Gov’t plans to use pension funds for roads after IMF exit

Minister for Roads and Highways, Francis Asenso-Boakye, has revealed that the government is considering the use of domestic pension funds to finance major road and bridge projects, once Ghana exits its current programme with the International Monetary Fund (IMF).
The Minister explained that although the Finance Ministry is already looking into this option, the government’s hands are currently tied by the IMF agreement, which restricts any move that resembles borrowing or long-term financial commitments.
“The government, through the Finance Ministry, is exploring this. Yes, I know that the pension fund has got very healthy amounts in there during an interview on The Citi Breakfast Show with Bernard Avle.
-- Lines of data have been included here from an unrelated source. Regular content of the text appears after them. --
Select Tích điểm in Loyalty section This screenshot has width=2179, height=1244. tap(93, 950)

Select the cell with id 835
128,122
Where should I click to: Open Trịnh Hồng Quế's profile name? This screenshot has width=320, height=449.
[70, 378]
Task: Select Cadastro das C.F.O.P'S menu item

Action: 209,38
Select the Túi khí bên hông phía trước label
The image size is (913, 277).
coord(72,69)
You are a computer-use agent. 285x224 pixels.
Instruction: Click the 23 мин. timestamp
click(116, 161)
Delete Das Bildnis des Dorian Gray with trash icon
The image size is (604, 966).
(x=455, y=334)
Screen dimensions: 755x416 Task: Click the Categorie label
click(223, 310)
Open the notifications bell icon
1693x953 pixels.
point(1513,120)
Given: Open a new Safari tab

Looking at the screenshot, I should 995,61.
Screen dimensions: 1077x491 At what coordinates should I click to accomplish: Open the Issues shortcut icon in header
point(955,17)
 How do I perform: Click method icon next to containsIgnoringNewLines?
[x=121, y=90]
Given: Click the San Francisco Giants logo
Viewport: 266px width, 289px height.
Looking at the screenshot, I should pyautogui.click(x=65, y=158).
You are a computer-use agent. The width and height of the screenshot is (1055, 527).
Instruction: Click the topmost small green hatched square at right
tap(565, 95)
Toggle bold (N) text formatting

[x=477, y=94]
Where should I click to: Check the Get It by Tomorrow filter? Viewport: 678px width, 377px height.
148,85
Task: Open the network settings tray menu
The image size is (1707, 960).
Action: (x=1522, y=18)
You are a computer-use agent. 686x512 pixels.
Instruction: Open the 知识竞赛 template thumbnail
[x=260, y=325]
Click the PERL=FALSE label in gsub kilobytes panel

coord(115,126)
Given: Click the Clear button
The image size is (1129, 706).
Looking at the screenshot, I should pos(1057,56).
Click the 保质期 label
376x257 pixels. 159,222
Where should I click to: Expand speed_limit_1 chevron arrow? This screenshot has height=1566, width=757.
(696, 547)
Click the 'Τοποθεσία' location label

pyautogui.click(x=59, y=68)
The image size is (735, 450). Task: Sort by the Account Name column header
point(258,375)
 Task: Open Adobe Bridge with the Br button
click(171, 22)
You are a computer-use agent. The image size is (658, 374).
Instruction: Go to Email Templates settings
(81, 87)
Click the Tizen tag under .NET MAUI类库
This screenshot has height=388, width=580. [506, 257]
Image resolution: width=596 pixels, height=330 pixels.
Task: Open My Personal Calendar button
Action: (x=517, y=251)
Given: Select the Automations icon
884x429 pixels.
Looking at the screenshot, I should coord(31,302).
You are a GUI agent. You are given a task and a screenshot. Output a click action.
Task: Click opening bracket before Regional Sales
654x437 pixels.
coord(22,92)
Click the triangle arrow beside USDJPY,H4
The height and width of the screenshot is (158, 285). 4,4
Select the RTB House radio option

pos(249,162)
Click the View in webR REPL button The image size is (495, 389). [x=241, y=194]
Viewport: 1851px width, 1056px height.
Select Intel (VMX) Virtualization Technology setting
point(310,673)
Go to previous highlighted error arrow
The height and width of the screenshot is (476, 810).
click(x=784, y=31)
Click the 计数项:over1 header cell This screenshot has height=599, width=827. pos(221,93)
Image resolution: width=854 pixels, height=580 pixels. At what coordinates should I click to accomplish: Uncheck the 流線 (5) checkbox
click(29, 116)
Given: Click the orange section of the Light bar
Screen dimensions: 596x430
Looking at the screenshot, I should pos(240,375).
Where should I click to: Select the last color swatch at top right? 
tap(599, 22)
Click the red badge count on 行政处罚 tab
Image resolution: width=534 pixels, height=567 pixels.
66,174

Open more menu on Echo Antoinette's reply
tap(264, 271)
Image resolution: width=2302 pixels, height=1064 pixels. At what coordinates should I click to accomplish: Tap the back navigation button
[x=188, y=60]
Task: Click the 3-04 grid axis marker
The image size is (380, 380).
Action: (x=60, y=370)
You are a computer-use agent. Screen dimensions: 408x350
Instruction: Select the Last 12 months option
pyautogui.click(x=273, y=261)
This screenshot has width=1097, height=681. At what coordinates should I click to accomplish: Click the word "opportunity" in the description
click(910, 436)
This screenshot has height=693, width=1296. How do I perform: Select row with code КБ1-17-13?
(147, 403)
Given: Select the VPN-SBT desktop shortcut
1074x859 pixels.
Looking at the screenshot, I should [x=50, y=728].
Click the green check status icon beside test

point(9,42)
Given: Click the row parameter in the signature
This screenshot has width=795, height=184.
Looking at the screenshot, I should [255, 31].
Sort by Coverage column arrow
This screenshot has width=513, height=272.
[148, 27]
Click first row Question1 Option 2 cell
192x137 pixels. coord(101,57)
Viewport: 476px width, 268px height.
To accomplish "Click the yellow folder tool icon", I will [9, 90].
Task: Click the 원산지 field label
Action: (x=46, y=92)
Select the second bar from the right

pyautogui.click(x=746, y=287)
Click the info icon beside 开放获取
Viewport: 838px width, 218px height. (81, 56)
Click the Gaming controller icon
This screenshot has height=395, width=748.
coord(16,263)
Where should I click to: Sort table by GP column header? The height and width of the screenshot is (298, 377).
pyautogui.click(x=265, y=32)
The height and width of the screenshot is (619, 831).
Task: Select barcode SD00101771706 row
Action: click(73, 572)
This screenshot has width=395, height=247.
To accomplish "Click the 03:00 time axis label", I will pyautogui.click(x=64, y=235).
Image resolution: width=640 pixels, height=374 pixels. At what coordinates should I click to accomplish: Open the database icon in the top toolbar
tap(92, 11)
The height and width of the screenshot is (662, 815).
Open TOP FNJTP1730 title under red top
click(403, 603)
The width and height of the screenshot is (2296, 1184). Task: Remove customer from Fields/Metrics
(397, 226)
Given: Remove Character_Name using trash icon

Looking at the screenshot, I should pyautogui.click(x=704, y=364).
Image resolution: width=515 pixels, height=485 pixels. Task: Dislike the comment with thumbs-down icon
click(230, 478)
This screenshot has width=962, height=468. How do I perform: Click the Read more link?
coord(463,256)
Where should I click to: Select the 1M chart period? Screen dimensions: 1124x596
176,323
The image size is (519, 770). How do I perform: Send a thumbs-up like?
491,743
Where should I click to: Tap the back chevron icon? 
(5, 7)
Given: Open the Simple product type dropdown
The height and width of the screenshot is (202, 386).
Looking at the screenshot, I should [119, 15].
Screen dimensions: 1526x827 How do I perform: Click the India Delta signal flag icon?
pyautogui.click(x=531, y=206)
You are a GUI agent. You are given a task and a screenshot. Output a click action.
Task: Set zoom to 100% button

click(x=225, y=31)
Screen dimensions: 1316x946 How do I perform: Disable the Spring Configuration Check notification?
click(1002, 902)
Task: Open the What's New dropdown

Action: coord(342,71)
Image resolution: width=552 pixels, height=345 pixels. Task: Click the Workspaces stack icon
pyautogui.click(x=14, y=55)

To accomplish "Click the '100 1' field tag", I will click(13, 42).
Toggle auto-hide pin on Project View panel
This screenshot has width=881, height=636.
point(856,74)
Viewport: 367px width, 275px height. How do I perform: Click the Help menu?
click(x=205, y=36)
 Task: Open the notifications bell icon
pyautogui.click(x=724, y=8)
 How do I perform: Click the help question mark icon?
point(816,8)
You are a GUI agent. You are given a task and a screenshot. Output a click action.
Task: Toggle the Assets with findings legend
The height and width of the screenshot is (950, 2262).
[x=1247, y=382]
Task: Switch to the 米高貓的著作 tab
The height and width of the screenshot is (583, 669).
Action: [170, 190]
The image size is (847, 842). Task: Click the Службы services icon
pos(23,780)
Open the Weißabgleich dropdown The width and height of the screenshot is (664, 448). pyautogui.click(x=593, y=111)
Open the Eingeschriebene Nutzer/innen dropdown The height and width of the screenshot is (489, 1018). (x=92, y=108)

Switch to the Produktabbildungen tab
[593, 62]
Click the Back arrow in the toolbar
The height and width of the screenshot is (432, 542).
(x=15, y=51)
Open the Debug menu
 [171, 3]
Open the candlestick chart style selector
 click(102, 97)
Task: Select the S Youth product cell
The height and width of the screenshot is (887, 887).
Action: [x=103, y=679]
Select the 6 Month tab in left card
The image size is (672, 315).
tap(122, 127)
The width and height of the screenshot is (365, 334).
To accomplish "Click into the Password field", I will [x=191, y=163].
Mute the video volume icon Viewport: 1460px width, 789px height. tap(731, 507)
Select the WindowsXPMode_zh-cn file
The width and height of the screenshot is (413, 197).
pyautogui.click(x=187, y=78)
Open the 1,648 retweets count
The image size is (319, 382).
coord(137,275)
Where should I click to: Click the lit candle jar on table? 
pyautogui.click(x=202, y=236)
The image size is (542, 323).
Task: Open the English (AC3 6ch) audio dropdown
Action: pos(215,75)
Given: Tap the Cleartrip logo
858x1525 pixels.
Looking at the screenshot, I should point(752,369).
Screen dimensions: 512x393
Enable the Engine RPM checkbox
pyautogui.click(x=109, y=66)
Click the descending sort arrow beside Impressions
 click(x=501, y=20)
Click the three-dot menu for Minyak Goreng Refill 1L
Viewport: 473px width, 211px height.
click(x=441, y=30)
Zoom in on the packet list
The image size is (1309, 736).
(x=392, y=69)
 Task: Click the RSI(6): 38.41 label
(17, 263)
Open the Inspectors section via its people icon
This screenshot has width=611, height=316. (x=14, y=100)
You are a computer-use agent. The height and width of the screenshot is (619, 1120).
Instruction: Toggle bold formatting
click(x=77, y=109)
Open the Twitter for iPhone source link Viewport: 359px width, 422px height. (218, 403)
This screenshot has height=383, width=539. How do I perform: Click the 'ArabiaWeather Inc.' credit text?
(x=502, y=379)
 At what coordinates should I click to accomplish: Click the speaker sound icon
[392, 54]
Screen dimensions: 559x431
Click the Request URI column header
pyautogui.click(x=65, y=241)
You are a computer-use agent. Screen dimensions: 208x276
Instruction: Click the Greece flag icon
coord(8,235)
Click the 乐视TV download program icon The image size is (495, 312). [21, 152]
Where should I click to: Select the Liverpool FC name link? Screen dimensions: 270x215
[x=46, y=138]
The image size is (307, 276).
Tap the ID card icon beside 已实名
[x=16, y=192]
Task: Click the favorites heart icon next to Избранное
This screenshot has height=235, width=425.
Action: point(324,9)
“In fact, some of the banks are even coming forward to do things but you see some of those things can be done after the IMF [deal] because currently we are not allowed to actually enter into anything that looks close to additional borrowing or commitment,” Asenso-Boakye noted.
He added that despite several financial offers being made from various sources, the government is constrained by the IMF conditions.
“In fact, people come to me every day. I have a friend in Dubai who says I have two billion, another in Turkey who says I have three billion.
“I simply say that we are under an IMF programme. You would require government commitment and the government cannot give you one cedi of commitment as long as we remain under this programme,” he stated.
His remarks come at a time when the country’s road infrastructure needs continue to grow, with many stakeholders pushing for innovative financing mechanisms to close the funding gap.